• Activity
Extract, word for word, each line from the line holding "Click 邀请成员 to invite members" through the end of the records. Omit every picture.

+++ Exercise input +++

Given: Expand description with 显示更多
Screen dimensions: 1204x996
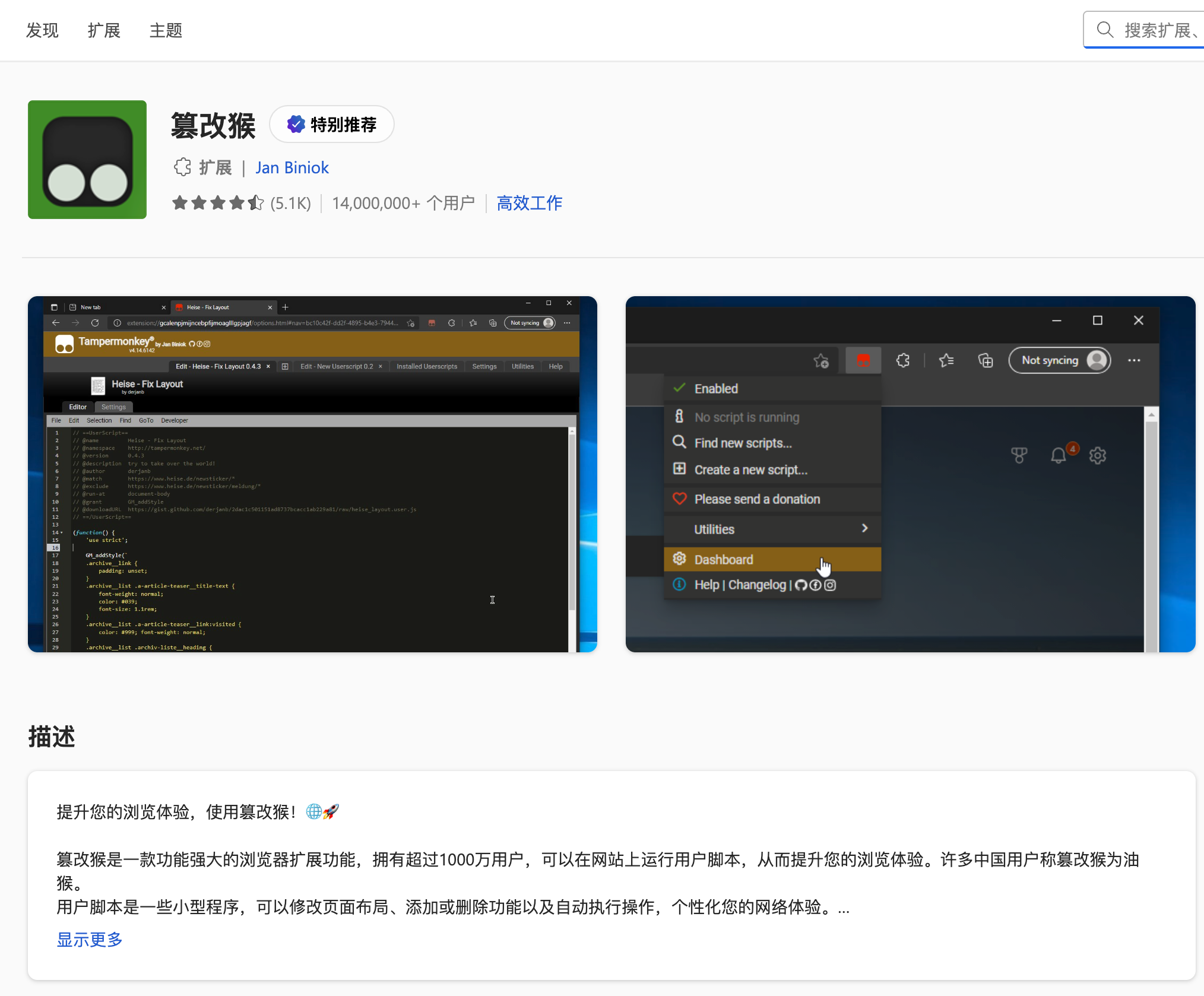Looking at the screenshot, I should [x=90, y=939].
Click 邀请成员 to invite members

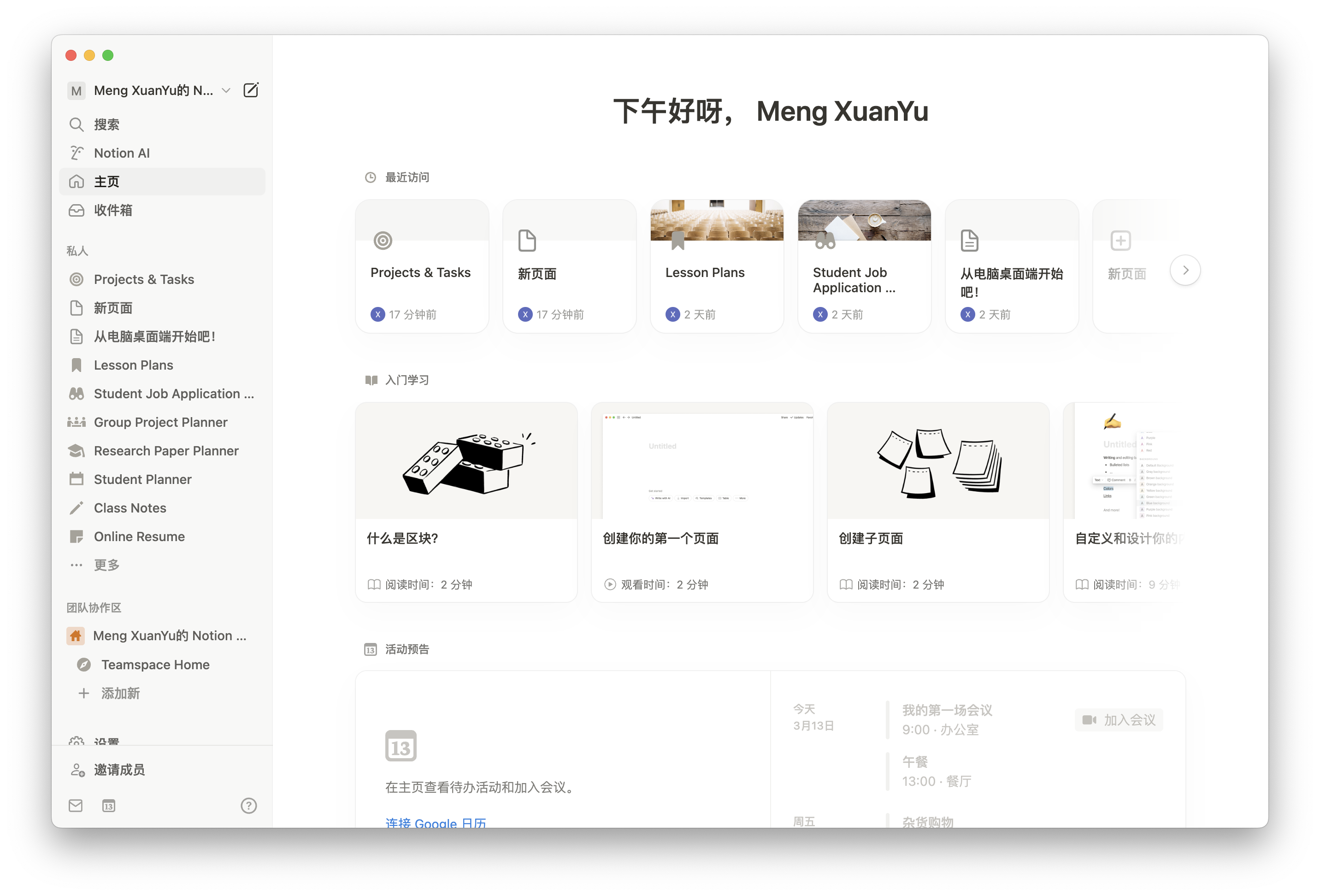119,770
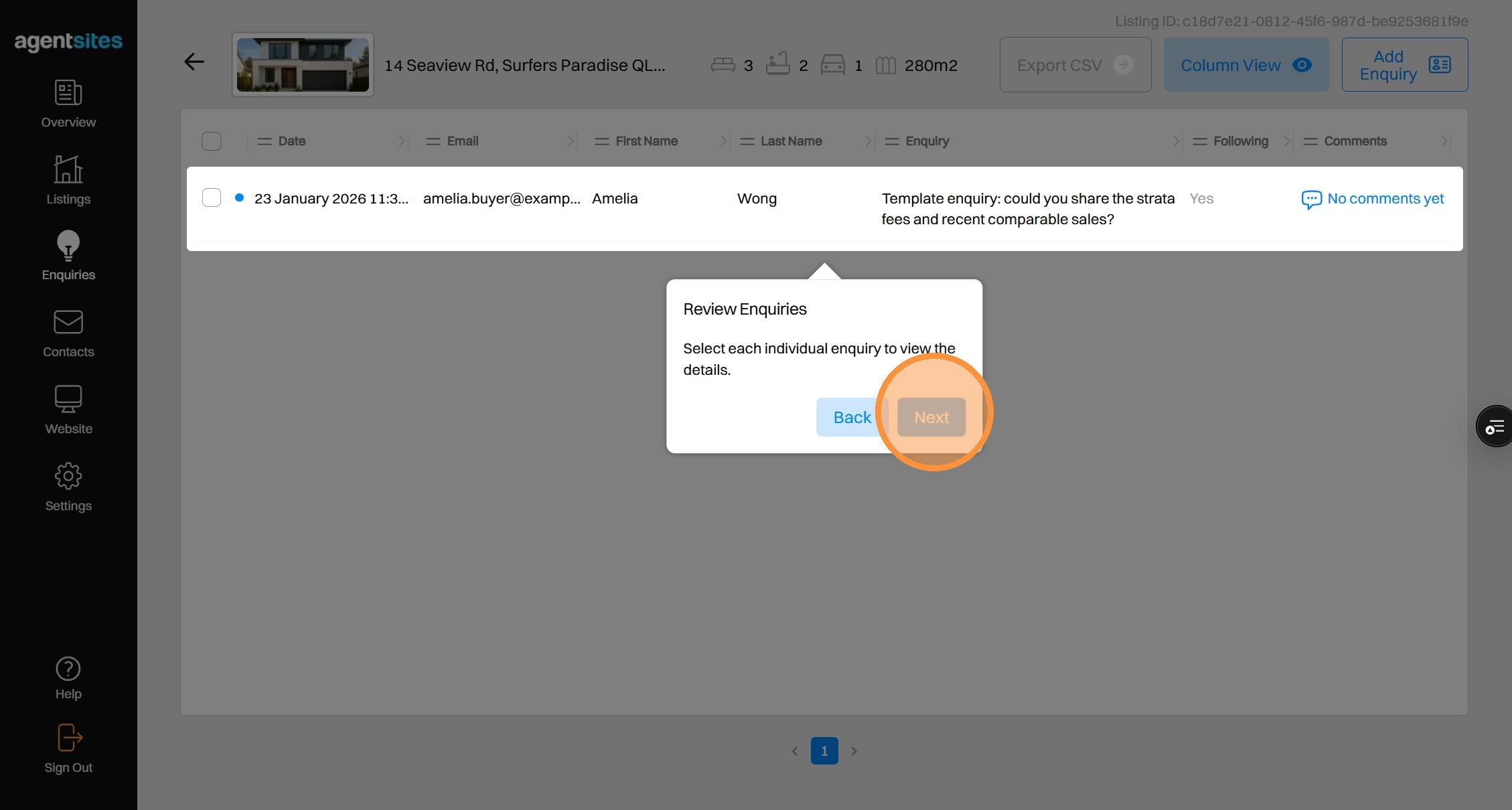
Task: Expand the Email column chevron
Action: click(570, 141)
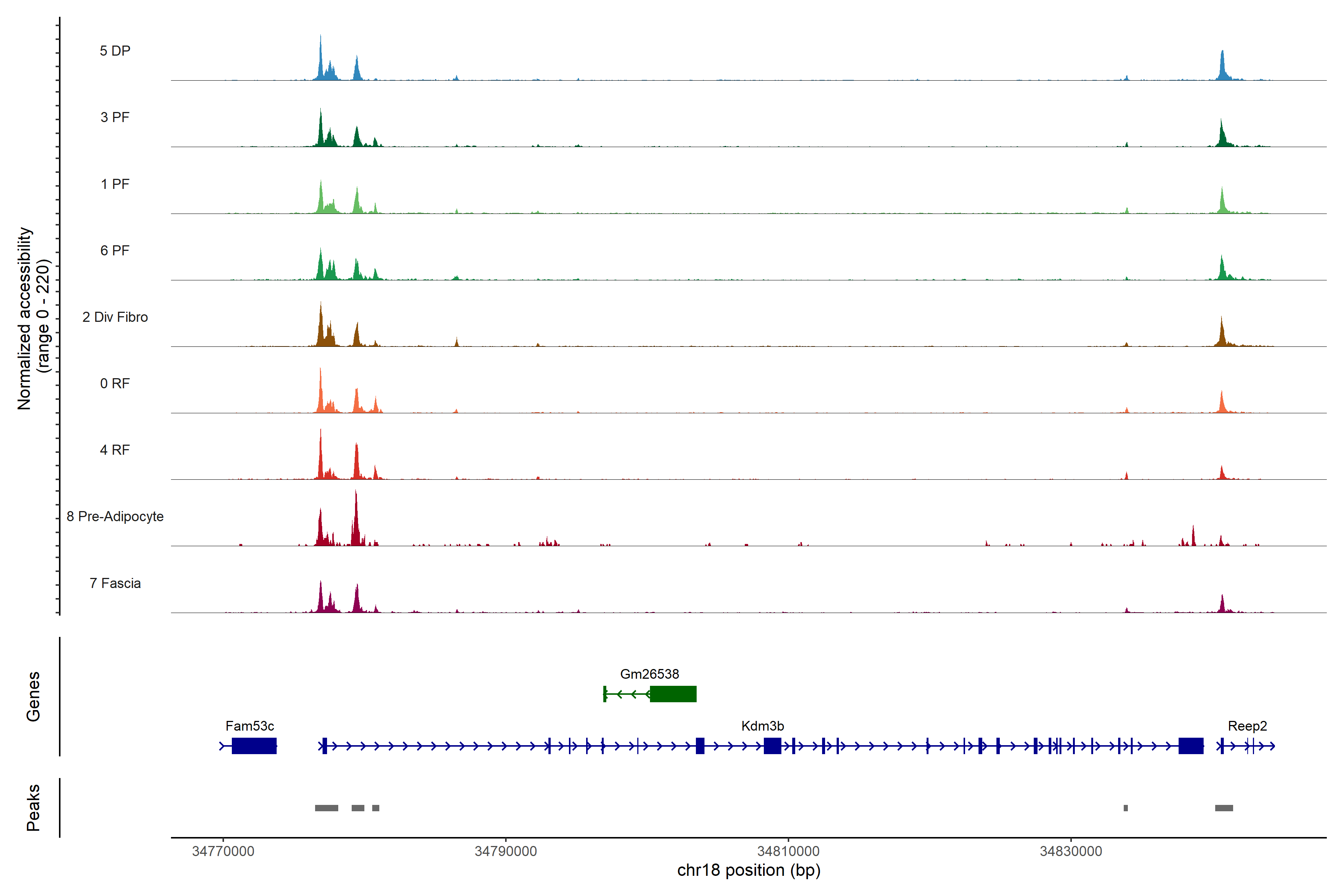Click the Fam53c gene exon block
Screen dimensions: 1344x896
pos(254,746)
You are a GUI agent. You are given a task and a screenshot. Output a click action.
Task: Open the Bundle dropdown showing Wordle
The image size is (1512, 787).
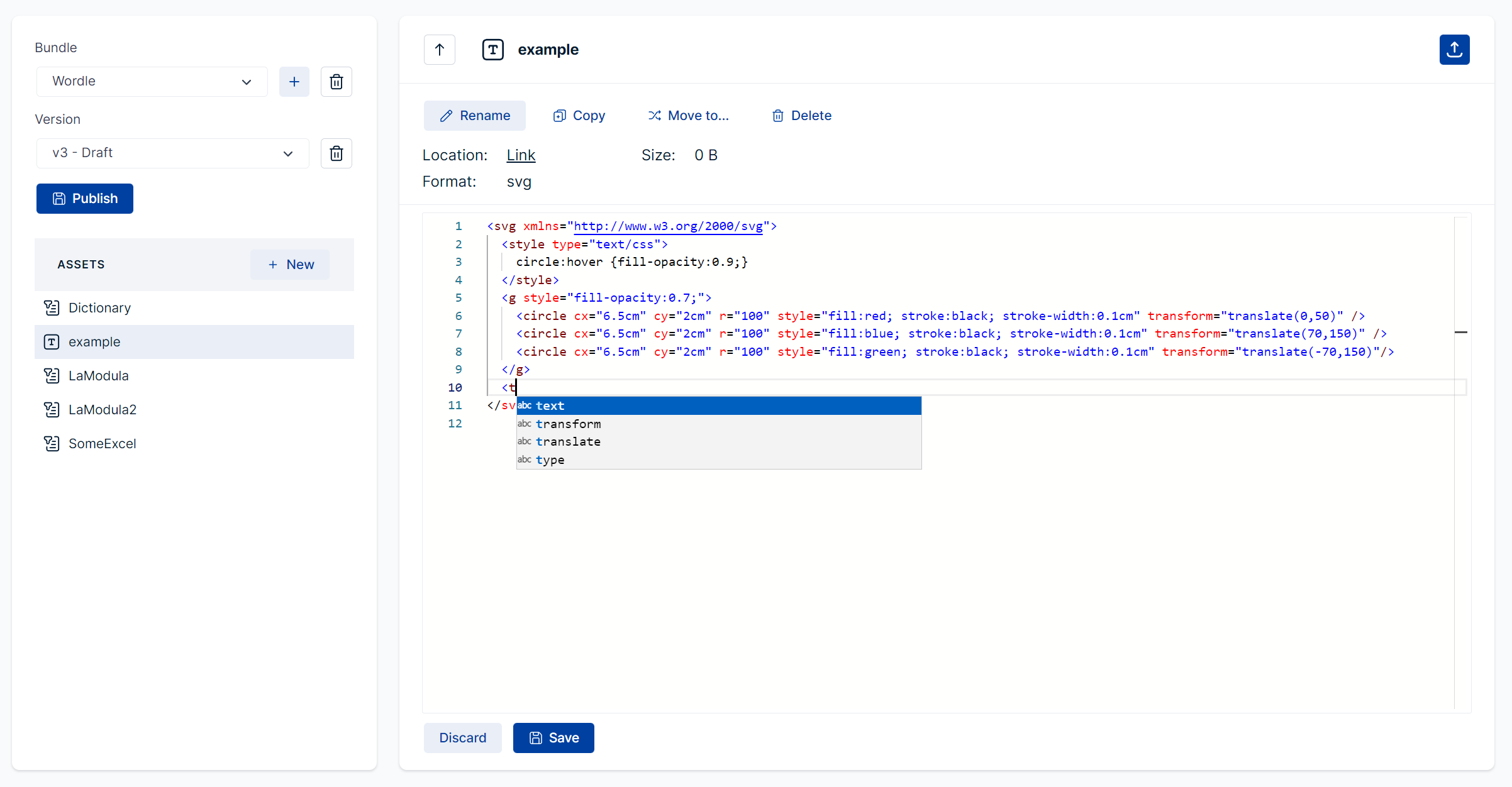tap(152, 82)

+++

• Response to this exercise
Click 邀请成员 to invite members

119,770
Task: Expand the Email column chevron
Action: click(570, 141)
Click the Fam53c gene exon block
Screen dimensions: 1344x896
pos(254,746)
You are a GUI agent. You are given a task and a screenshot. Output a click action.
Task: Open the Bundle dropdown showing Wordle
The image size is (1512, 787).
tap(152, 82)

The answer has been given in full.